Biographie

François Lanel est auteur-metteur en scène de pièces de théâtre. Il a développé son goût pour l’art contemporain grâce à des expériences professionnelles diverses : à la Galerie Chez Valentin, au service production du Festival d’Avignon, en s’impliquant dans le projet W de Joris Lacoste et Jeanne Revel aux Laboratoires d’Aubervilliers, mais aussi en étant assistant à la mise en scène auprès de Frédéric Fisbach et de Pierre Meunier. Après un Master Professionnel – Mise en scène et dramaturgie à l’Université Paris Nanterre, il crée la compagnie de théâtre L’Accord Sensible et les pièces Les éclaboussures (2010), D-Day (2011), Champs d’Appel (2013), Massif Central (2015) et J’ai dit à Thibaud (2018). Son travail a notamment été présenté à la Comédie de Caen, au Théâtre de la Cité internationale (Paris), à la Scène nationale de Dieppe, à la Fonderie (Le Mans) et lors des festivals Premières (Staatstheater de Karlsruhe), Fast Forward (Staatstheater de Braunschweig) et Novart (Manufacture Atlantique – Bordeaux). Il attache par ailleurs une grande importance à travailler comme comédien ou dramaturge avec d’autres artistes (Compagnie Placement libre – Monsieur Microcosmos, Archivolte, L’Atelier Martine Venturelli – Appontages…) et à créer des pièces in situ avec des comédiens non-professionnels : Ça s’améliore (2013), Des acteurs de bonne foi (2014), Une oie des oiseaux (2018), D-Day ++ (2019) et Parce que au fond ça n’a jamais complètement disparu (2021).

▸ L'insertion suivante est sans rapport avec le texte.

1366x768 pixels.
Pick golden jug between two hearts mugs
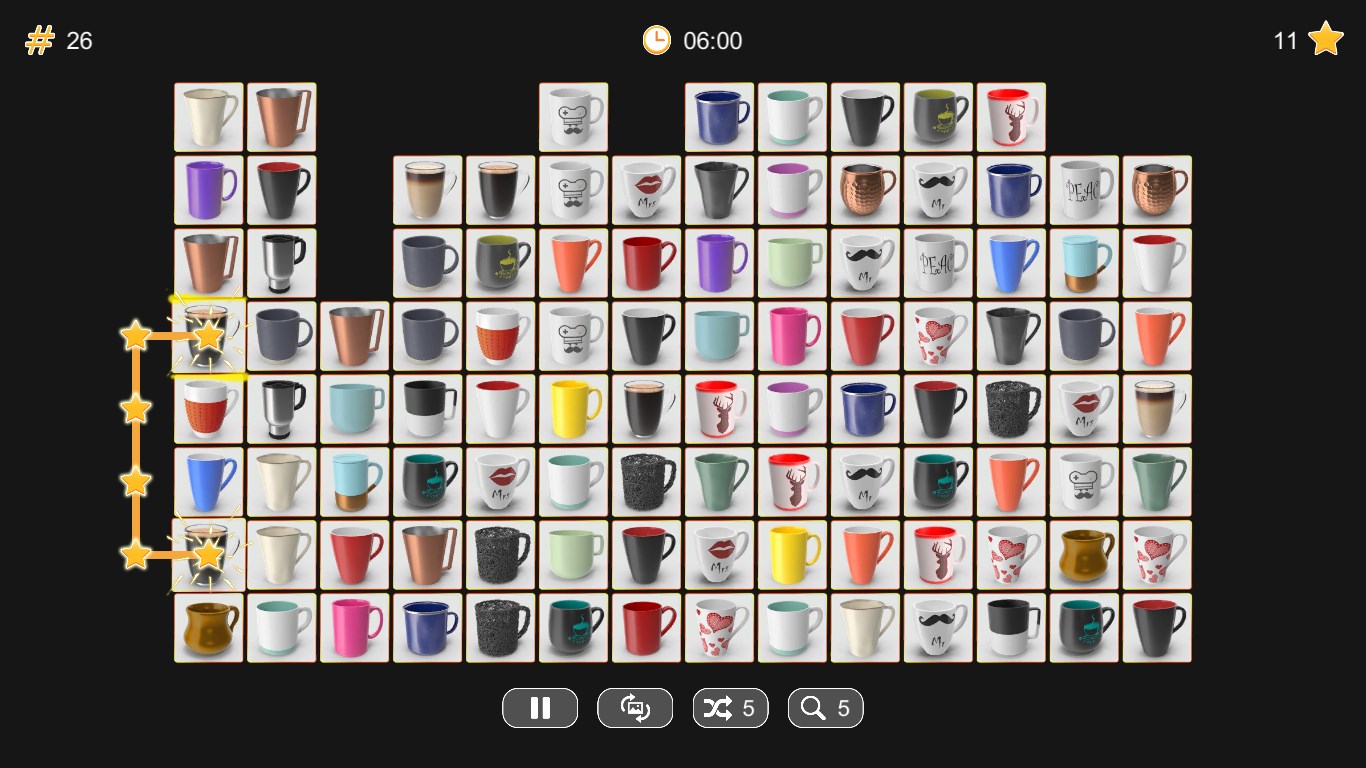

Faut-il être fou pour vouloir se perdre ? Au théâtre… Rien n’est moins sûr. Au contraire, je crois qu’il faut apprendre à s’égarer, à dire oui avant de connaître ou de comprendre. Quoi de plus excitant ? La scène est un espace de jeu et de rencontre inouï. C’est l’endroit rêvé pour vivre des aventures inhabituelles. J’ai toujours eu l’intuition que, pour faire apparaître quelque chose de surprenant, il fallait nécessairement plonger dans l’inconnu et savoir accueillir toute sorte de surprises. Concrètement, le début du travail consiste à offrir quelque chose. Je suis convaincu que c’est en partageant nos préoccupations les plus intimes (une histoire, un ressenti, une question), que l’on peut créer un formidable commun. Ensuite, au plateau, le travail d’improvisation permet d’emprunter des chemins improbables et de libérer les parts d’enfance qui sommeillent chez chacun d’entre nous. Ainsi, nos énergies se complètent, nos obsessions se font écho, laissant apparaître une chose qui n’est pas la somme de chacun mais une série d’interactions entre nous. Il suffit de laisser infuser ce qui nous traverse et d’avancer sur le fil de l’inattendu, au rythme de digressions et de pas de côté plus ou moins improbables. Tout se tisse dans la joie, tentant sans cesse de faire jaillir des rapprochements surprenants, des formes étranges… Ce que j’espère toujours, c’est découvrir sur scène ce dont je rêvais sans l’imaginer : un équilibre fragile, aussi mystérieux que magique, en constante évolution.